CANBERRA - The execution of an Australian drug smuggler in Singapore should serve as a warning to other young Australians, Prime Minister John Howard said today as church bells tolled and tears were shed for Tuong Van Nguyen.
Nugyen was hanged shortly before dawn (11.00am NZDT) in Singapore for smuggling 400 grams of heroin from Cambodia through the city-state's Changi airport in 2002 in a case that has polarised and divided Australians.
"I hope the strongest message that comes out of this ... is a message to the young of Australia -- don't have anything to do with drugs, don't use them, don't touch them, don't carry them, don't traffic in them," Howard told Australian radio.
"Don't imagine for a moment that you can risk carrying drugs anywhere is Asia without suffering the most severe consequences."
Howard said he felt sympathy for Nguyen's mother and had been disappointed by Singapore's "clinical response" to Australia's request that she be allowed to hug her son before his death. Singapore only allowed Nguyen's mother to hold his hand.

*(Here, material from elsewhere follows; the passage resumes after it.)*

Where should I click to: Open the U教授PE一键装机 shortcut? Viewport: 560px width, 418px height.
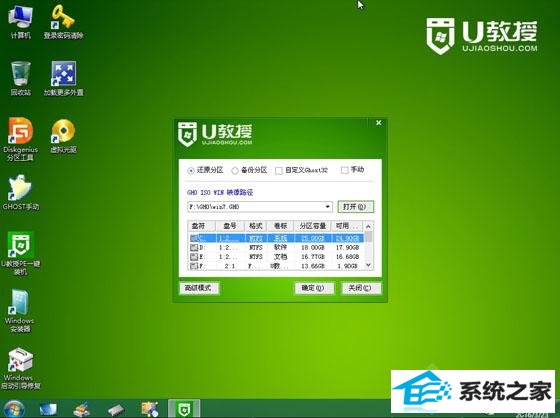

At the time of Nguyen's death, Howard said he was reflecting on the moment in his office at Parliament House in Canberra.

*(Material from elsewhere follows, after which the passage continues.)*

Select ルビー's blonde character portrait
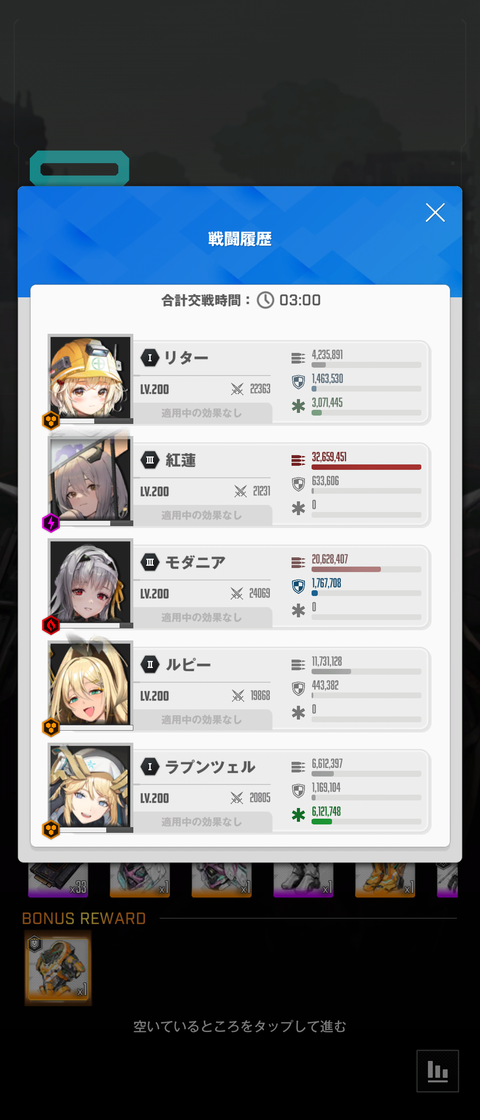This screenshot has height=1120, width=480. [x=91, y=686]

About 70 people, including Australian politicians, gathered outside the Singapore High Commission in Canberra with a banner reading "Oh Singapore, how could you?" while protesters clutching flowers rallied in Sydney and Melbourne.
Australian television networks crossed live to Changi Prison in Singapore throughout the morning and to an emotional church service in Melbourne where a bell tolled once for each of Nguyen's 25 years.
Several polls have shown that Australians have been divided over the execution of Nguyen, who said he smuggled the drugs to try and pay off a loan-shark debt for his brother in Australia.
"This is really the worst side of humanity -- that cruel, negative side that lurks there and that we keep down in the name of civilisation," minority Greens leader Bob Brown said outside the Singapore High Commission shortly before Nguyen's death.
"But it's come out today in the form of the Singaporean government and their prime minister." Australian Attorney-General Philip Ruddock on Thursday criticised the imposition of the death penalty and described Nguyen's execution as an "unfortunate, barbaric act".
Singapore is one of Australia's strongest allies in Asia and Howard has rejected calls for trade and military boycotts over the execution. Australia made repeated calls for clemency for Nguyen.
Nobody has been hanged in Australia since 1967 and the death penalty was abolished by states during the late 1960s and early 1970s.